On this page, you will find:
- What we’re looking for
- The benefits of working with us
- Style guide for written submissions
- Contributors’ Guidelines Part 1: Our expectations of contributors
- Contributors’ Guidelines Part 2: Our promise to you
- Get in touch
WHAT WE’RE LOOKING FOR
We try never to publish anything unless we feel it’s a complete package that aligns with our existing formats, to which we are proud to attach our name. Work submitted by contributors is expected to fall into one of three main categories:
- AIRSHOW REVIEWS: A critical analysis of public airshows, including detailed descriptions of the air displays and insightful, perceptive feedback on the event as a whole (such as the showground layout, crowd and traffic management, and value for money). These are typically between 1,000 and 2,500 words, and must be accompanied by at least 20 images, featuring most of the aircraft that took part in the flying displays.
EXAMPLE 1 | EXAMPLE 2 | EXAMPLE 3
- FEATURE ARTICLES: Lengthy, magazine-style articles which should tell an original story, usually through first-hand reporting and interviews. These are usually between 2,000 and 3,000 words. Ideally, the reporter should be able to provide at least 10 images, but depending on subject matter, file images may be used instead; thus, feature articles should always be cleared with the editor.
EXAMPLE 1 | EXAMPLE 2
- AIRSHOW DISPATCH EPISODES: Raw video footage for our popular Airshow Dispatches series. Footage should be sufficient to produce at a documentary of at least 20 minutes in our usual format, featuring most of the flying display aircraft at any given event. This programme will be edited centrally.
EXAMPLE 1 | EXAMPLE 2
As is probably obvious from the above list, we’re very unlikely to accept applications from writers who are not also photographers, and vice-versa. It goes without saying that the quality of your writing, photography and videos must be excellent (we would not accept images showing frozen propellers, for example), and a detailed knowledge of the global airshow industry is essential. When you apply, don’t forget to specify which formats you would like to produce and provide examples of your writing, airshow photography and/or aviation filming, as appropriate.

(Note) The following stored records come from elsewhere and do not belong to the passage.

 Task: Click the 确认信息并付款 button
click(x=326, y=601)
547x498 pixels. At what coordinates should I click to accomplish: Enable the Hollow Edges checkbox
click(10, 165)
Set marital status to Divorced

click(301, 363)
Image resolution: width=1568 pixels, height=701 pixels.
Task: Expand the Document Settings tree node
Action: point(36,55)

We don’t pay for contributions, as our website is entirely non-commercial, and all our contributors work for us for the sheer joy of spreading their passion for aviation. However, there can be some distinct advantages to writing or filming for a recognised and respected airshow website. For example, several of our contributors have been invited for media rides and air-to-air photoshoots, such as with the Golden Knights, the Aeroshell Aerobatic Team and the FireFlies. Reporters often enjoy privilaged access to events, such as priority entry or privilaged viewing positions. Two of our reporters have gone on to work for a major aerobatic display team as a direct result of their work for This is Flight.
STYLE GUIDE FOR WRITTEN SUBMISSIONS
This is a non-exhaustive style guide, intended to give a brief overview of the format and tone we prefer for written submissions.
- Contributors should use US English for reports from North America and British/International English in all other cases.
- Acronyms should be displayed in block capitals without periods (eg. “TIF”, not “T.I.F.” or “Tif”). Abbreviations should be followed by periods (eg. “Flt. Lt.”, not “Flt Lt”).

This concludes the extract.